**EXERCISE PROMPT**
From the entries below, please output exactly the lines starting at the one containing "Click the ВЫВОД" and ending at the one containing "Task: Select the http://www.paypal.com host", both included.

Start of DATA FOR THIS TASK

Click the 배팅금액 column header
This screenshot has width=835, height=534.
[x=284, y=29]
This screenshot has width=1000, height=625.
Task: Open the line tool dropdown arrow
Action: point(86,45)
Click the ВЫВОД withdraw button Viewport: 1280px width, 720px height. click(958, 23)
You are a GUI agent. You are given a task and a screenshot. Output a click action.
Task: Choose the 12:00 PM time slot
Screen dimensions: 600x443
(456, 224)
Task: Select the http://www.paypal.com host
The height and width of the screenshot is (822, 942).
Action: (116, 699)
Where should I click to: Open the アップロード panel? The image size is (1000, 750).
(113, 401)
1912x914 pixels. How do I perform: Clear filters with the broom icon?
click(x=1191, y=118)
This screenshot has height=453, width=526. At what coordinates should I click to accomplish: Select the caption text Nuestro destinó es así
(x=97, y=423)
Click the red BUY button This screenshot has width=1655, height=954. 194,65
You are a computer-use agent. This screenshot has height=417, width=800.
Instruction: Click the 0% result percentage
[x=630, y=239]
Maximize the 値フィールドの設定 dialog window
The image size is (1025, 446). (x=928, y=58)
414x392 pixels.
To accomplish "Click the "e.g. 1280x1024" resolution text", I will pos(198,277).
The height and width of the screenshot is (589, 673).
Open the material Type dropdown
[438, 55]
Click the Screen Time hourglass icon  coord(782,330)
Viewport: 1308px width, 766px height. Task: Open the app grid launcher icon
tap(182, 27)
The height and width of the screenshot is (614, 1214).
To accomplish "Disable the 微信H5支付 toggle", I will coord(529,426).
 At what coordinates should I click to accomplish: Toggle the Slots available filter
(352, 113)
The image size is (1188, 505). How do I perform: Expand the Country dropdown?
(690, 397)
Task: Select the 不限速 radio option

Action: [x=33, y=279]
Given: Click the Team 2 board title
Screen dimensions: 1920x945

End of DATA FOR THIS TASK

**TASK OUTPUT**
Click the ВЫВОД withdraw button Viewport: 1280px width, 720px height. click(958, 23)
You are a GUI agent. You are given a task and a screenshot. Output a click action.
Task: Choose the 12:00 PM time slot
Screen dimensions: 600x443
(456, 224)
Task: Select the http://www.paypal.com host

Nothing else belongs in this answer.